Noch ein Grünschnabel  .

Wie der Betreff es schon zu verraten mag, versuche ich mich momentan an Graffiti. Besser gesagt an Graffiti - Schrift.
Jedoch bei meinen Photoshopfähigkeiten, die sich nahe Null ansiedeln, gestaltet sich die Problematik doch etwas schwieriger als ich anfangs dachte. 
 
Ich bin seit kurzem stolzer Besitzer von Photoshop 6.0 und mein eventuelles Ziel sollte in etwa so aussehen.
Nur wie mache ich das? 
Es gibt die ja Möglichkeit, beim Schreiben mit dem Textwerkzeug die Schrift als Maske erstellen zu lassen. Doch sind alle Versuche der zufriedenstellenden Weiterverarbeitung bisher kläglich gescheitert.
Über die Suchen - Funktion habe ich nur ein paar Links zu Fonts - Seiten erstöbern können. Doch leider ist für mich nichts brauchbares dabei. Muss ich den umständlichen Umweg über Bezierkurven gehen und jeden Buchstaben einzeln formen oder gibt es eine andere Möglichkeit?

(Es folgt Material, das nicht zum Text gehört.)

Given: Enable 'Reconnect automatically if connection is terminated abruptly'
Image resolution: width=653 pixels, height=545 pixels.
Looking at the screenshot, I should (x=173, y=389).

Ich freue mich auf eure Hilfe. 
 

Gruß,
Xarus


----------



## Kugu (5. August 2001)

Als wenn du ein individuelles Graffiti haben möchtest, dann musste wahrscheinlich schon jeden Buchstaben einzelnd 
über das Pfadwerkzeug formen. Was bei 8 Buchstaben nicht wirklich viel ist.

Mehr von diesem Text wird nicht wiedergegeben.